To explain the background to the question:

We have a home-grown PHP application (for running online language-learning courses) running on a Linux server and using MySQL on localhost for saving user data (e.g. results of tests taken, marks of submitted work, time spent on different pages in the courses, etc).

As we have students from different geographic locations we currently have 3 virtual servers hosted close to those locations (Spain, UK and Hong Kong) and users are added to the server closest to them (they access via different URLs, e.g. europe.domain.com, uk.domain.com and asia.domain.com). This works but is an administrative nightmare as we have to remember which server a particular user is on, and users can only connect to one server. We would like to somehow centralise the information so that all users are visible on any of the servers and users could connect to any of the 3 servers.

The question is, what method should we use to implement this. It must be an issue that that lots of people have encountered but I haven't found anything conclusive after a fair bit of Googling around.

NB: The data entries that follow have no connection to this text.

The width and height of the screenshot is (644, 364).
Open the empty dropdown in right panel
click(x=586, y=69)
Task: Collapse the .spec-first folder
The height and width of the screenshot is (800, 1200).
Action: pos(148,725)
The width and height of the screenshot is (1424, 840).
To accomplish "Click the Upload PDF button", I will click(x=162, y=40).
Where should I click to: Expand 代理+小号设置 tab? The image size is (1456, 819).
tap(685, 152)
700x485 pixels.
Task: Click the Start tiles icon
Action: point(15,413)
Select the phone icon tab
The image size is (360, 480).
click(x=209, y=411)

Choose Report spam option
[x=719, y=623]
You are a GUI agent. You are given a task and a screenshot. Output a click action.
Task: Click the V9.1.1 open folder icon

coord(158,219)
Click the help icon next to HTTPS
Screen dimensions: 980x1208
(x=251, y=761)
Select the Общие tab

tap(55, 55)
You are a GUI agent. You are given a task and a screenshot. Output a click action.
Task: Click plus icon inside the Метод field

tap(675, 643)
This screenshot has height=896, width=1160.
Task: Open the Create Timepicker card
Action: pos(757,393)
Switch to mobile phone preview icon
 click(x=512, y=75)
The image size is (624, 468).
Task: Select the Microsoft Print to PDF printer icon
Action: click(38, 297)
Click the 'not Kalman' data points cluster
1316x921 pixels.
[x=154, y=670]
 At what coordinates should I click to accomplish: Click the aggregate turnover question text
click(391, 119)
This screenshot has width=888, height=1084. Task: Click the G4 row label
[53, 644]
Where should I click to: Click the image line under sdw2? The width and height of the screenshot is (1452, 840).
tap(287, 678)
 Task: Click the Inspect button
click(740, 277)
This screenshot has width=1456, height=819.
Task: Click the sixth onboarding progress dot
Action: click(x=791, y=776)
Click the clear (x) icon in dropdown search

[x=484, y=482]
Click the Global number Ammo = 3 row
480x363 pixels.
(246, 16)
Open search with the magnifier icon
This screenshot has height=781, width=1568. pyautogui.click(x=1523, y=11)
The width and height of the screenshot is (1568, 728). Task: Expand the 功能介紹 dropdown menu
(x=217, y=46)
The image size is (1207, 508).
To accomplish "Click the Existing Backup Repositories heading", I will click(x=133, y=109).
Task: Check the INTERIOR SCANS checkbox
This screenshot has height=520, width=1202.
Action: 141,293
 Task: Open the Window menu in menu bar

The closest I have seen to solutions are:

  • something like master-master replication, but I have read so many posts suggesting that this is not a good idea as things like auto_increment fields can break.

  • circular replication, this sounded perfect but to quote from O'Reilly's High Performance MySQL, "In general, rings are brittle and best avoided"

We're not against rewriting code in the application to make it work with whatever solution is required but I am not sure if replication is the correct thing to use.

Thanks,

Andy

P.S. I should add that we experimented with writes to a central database and then using reads from a local database but the response time between the different servers for writing was pretty bad and it's also important that written data is available immediately for reading so if replication is too slow this could cause out-of-date data to be returned.

Edit: I have been thinking about writing my own rudimentary replication script which would involve something like having each user given a server ID to say which is his "home server", e.g. users in asia would be marked as having the Hong Kong server as their own server. Then the replication scripts (which would be a PHP script set to run as a cron job reasonably frequently, e.g. every 15 minutes or so) would run independently on each of the servers in the system. They would go through the database and distribute any information about users with the "home server" set to the server that the script is running on to all of the other databases in the system. They would also need to suck new information which has been added to any of the other databases on the system where the "home server" flag is the server where the script is running. I would need to work out the details and build in the logic to deal with conflicts but I think it would be possible, however I wanted to make sure that there is not a correct solution for this already out there as it seems like it must be a problem that many people have already come across.


Solution 1:

Circular replication, which is simply master/master/master in your case will work. Although some claim this can at times be slightly "brittle", so is any multi-server setup. A decent monitoring system, which should be part of your overall package anyway, will help to detect any problems early, so they can be resolved before becoming a serious problem.

The auto-increment "problem" is so easily circumvented that I can't believe people are still raising it as an issue. Simple start the counter on each server at a different number and use a step at least as large as the number of servers, leaving enough space for any possibly future additions.

Solution 2:

For your application, it sounds like circular replication (of which multi-master is a special case) shouldn't be too big of an issue.

The auto_increment issue is easily addressed via auto_increment_increment and auto_increment_offset.

Monitor replication on all isntances with a relatively high frequency, and fix the sources of anything that causes replication to break or your data to drift. Maatkit's mk-table-checksum and mk-table-sync are good for identifying the drifting data. Gotta hit the binary logs and code to identify the sources... :)